Ms. Cooper’s identified four drivers for Walmart.com’s go-forward strategy:
The sheer size of the emerging online consumer market spells both opportunity and “opportunity” (Walmart-speak for challenge) for retailers. While the U.S. and Europe account for one half of all online retail sales today, that number will shrink to about one third of sales in just a few years as Asian consumers begin to do more shopping via the web. Interestingly, when assessing the market potential, Ms. Cooper’s eye is not trained on the usual suspects like Amazon; instead, she’s watching Tabobao.com, China's most successful C-to-C online marketplace. Tabobao attracted 1.8 billion visitors (non-unique) last year, roughly the equivalent of every single person in China visiting the site at least once. Tabobo.com also boasts 190 million active users who have generated $39 billion in sales (a mere 2% of total Chinese retail sales). Apply Walmart’s exponential potential and you can see why their eye is on Asia!
As Mike Duke, Walmart’s CEO, made clear in this year’s shareholders’ address, Walmart is fully committed to becoming a truly global company. Given the stats, Walmart.com must figure prominently in that vision.
2. Social Media
With more than 500 million users, Ms. Cooper sees Facebook as just one example of an untapped social frontier for Walmart that must be integrated into its e-commerce strategy. Walmart is eyeing new ways to “authentically connect” with these enthusiasts and provide the content that they want, whether through fan forums, product reviews, or simple one-to-one referrals. In so doing, Walmart will build a foundation of trust that will lead to loyalty.

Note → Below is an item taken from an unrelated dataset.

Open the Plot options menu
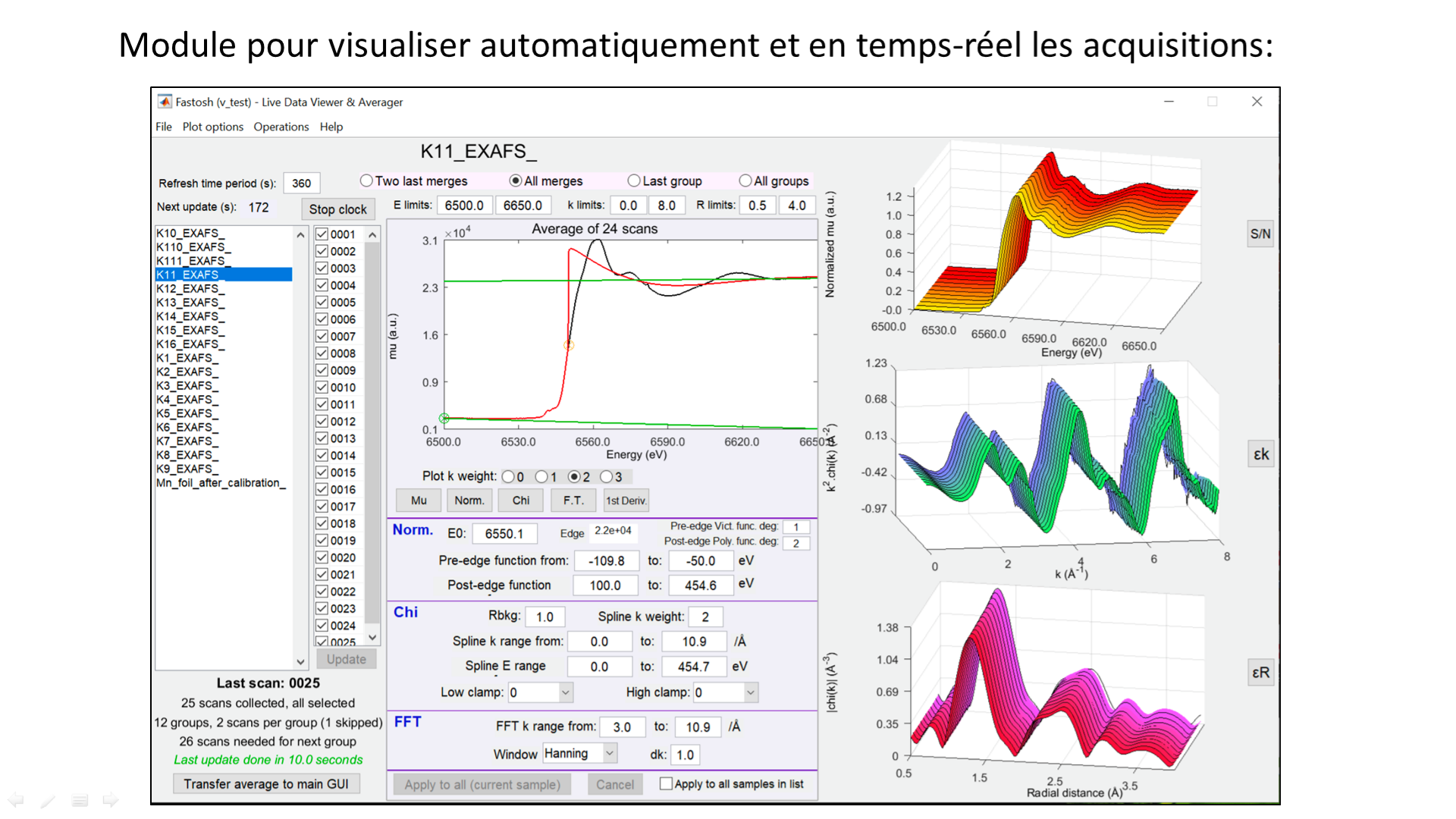This screenshot has width=1456, height=819. pos(212,127)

Walmart has been experimenting with mobile technology for the last few years, particularly SMS. Whether providing a site-to-store notification or highlighting a value of the day, Walmart will continue to find new ways to use mobile alerts to meet customers’ needs for instantaneous information. Smartphones, particularly iPhones and Androids, are central to Walmart’s multi-channel mobile strategy as well since the number of these users has skyrocketed to 100 million in just a few quarters. Walmart.com is determined to be accessible to these users as they browse products, compare prices, seek store locations, and check for availability both in store and online.
Since consumers increasingly rely on video for information as much as entertainment, multimedia platforms will also be integrated into Walmart.com.
Walmart is balancing these rapidly-evolving marketplace dynamics with its customer’s online expectations, which according to Ms. Cooper are access, immediacy and relevancy.
Walmart’s multi-channel platform must allow customers to access the brand with ease and effectiveness through whatever vehicle they choose, while at the same time satisfying the customer’s need for immediacy. Walmart is looking at new ways to get products to customers more quickly and efficiently – no doubt a driver for moves such as Walmart’s recently-announced partnership with FedEx. As she pointed out, Walmart has over 3,700 “points of presence” and as such, there is no reason that every Walmart customer shouldn’t expect to receive their purchases “either today or tomorrow.”
Lastly, Walmart.com is identifying opportunities to become more relevant to their customers by integrating all connection points into a seamless customer experience rather than Walmart.com serving as an ancillary “pure discount destination.”
True to Walmart’s transparent culture, Ms. Cooper was quite open regarding Walmart.com’s shortcomings and its opportunities to improve user experience, make deeper connections with their online customers, and ultimately, commit to a long-term multi-channel strategy that exceeds customer expectations.
Ms. Cooper left the audience with a bit of a cliff-hanging disclosure. According to her, “major announcements” are coming in the next few months, including hints at a near-term facelift and an expanded “Marketplace.” This is not surprising, given that retailers, both maligned (Sears) and favored (Target), are reinventing and revisiting their multi-channel propositions as well.
At Walmart, the rock is now rolling down the hill. Just how fast they will have to run in order to stay “out front” is yet to be seen.